You can think of the load balancer as a virtual system, or as a super AR System server in this case. The load balancer is given a virtual IP address and a DNS name, either of which Mid Tier clients use when connecting to the group of load-balanced AR System servers. Both the short and long DNS names must be resolvable. (Long DNS names are fully qualified with a domain.) When a client request is received, the load balancer passes the request to one of the actual AR System servers within the group. The chosen AR System server performs the work and sends the results to the client. This balancing of connections spreads out the client requests evenly and distributes the load.
For performance reasons, the Action Request System API clients establish a connection with the AR System server and keep the connection until the session is terminated or the connection is interrupted.
How load balancers route requests
Load balancers forward data packets in the same manner as network address translation (NAT) devices. The packets are forwarded at the TCP level with modified address information to the target system.

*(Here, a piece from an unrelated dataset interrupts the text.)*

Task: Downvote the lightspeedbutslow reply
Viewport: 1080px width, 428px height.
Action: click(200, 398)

To distribute client requests across each group of AR System servers, the load balancer can use various scheduling policies. The following two policies are the most common:
- Round Robin—This policy directs client requests to eachAR System server, one at a time. Successive requests are routed to the next AR System server, and the next, and the next. This process is repeated consecutively.

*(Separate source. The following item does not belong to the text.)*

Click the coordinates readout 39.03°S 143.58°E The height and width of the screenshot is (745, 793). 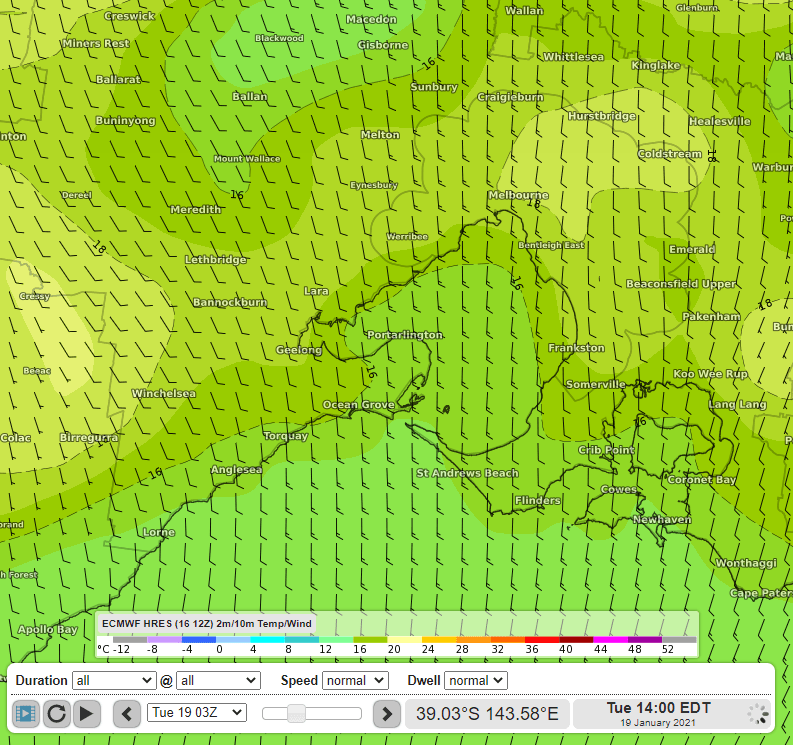click(x=487, y=714)
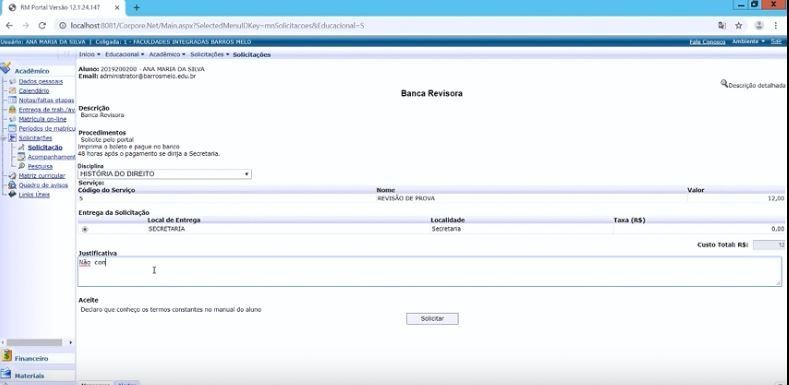Open the Acadêmico menu in breadcrumb bar

(x=167, y=54)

- Least Connections—This policy directs client requests to the AR System server that has the fewest connections.
For better throughput, most load balancers offer multiple network ports. This method avoids collisions between the incoming and outgoing routed network traffic.

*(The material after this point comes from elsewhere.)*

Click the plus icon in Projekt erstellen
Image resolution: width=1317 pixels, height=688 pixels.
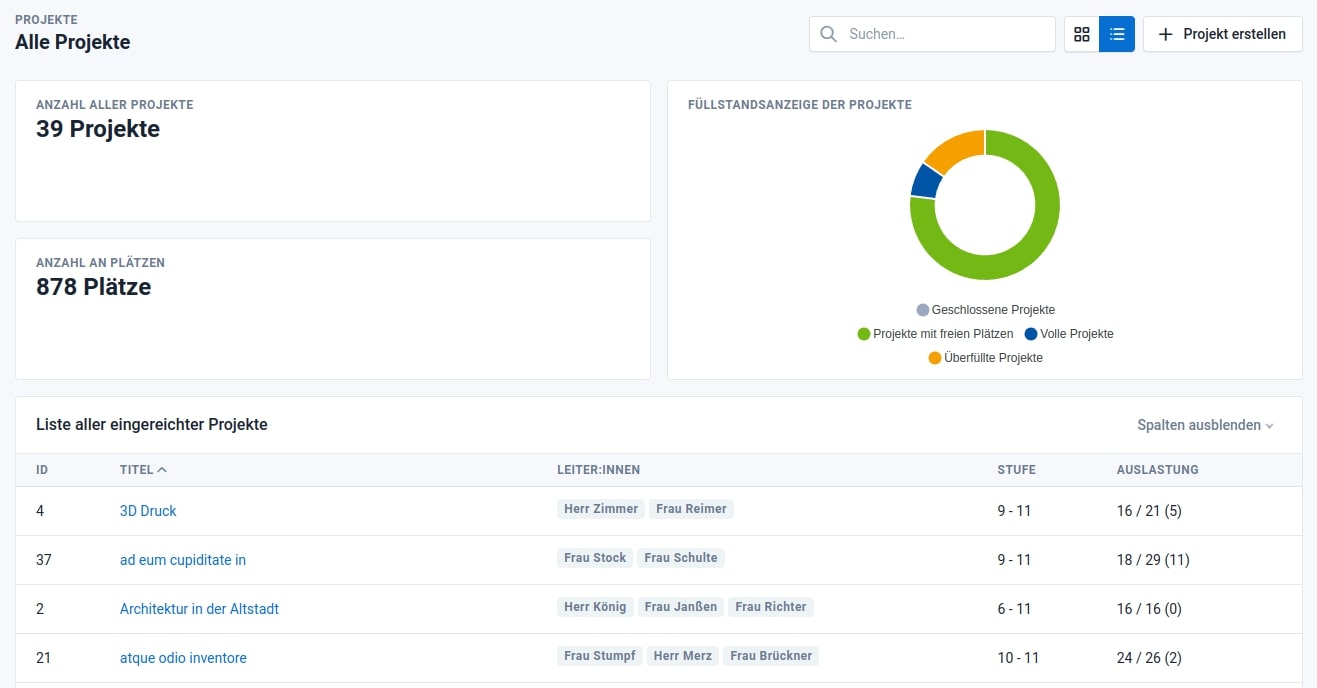pos(1165,34)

The load balancer also offers clients the ability to stick to one target system. This means that all requests from a single client are routed to the same system.
Using a load balancer with server groups
The load balancer acts like a NAT device that routes any TCP or UDP traffic. Since the AR System server uses an ONC-RPC implementation that is layered on top of TCP/IP, AR System server traffic can be load balanced. Server groups are independent of load balancing, but the concepts are complementary.
You can run multiple AR System servers in a cluster and distribute the load between them with a third-party load balancer. All of these instances work on the same database, so they are always in sync. This is a typical server group configuration. This clustered environment creates a highly scalable and highly available AR System installation.
The servers in a server group can be given different responsibilities (such as one for handing approvals, another for escalations, and so on). The servers in the group are aware of each other, and if one server fails, another can take over its responsibilities.
When installing applications in a server group environment, install all of the software on each computer before setting up the server group. This is necessary because the installer creates required configuration file entries, creates all required folders, and puts all the binary files in place. After installing the software, add each server to the server group, and configure the load balancer to distribute load among these instances.
The example below uses a load balancer to direct traffic to a server group of three AR System servers. In the example, the uppermost AR System server has the primary ranking for the Administration and Escalation operations. The other two AR System servers can be used to back up these operations, when the uppermost server is not running.
Basic load-balancer configuration with multiple AR System servers 
For more information, see Configuring-a-hardware-load-balancer-with-AR-System.
If the load balancer belongs to a different domain than the AR System servers, then the fully qualified domain name of the Server-Name alias will be wrong. In this case, the domain name parameter should be specified in the ar.cfg file for each AR System server using the domain of the load balancer.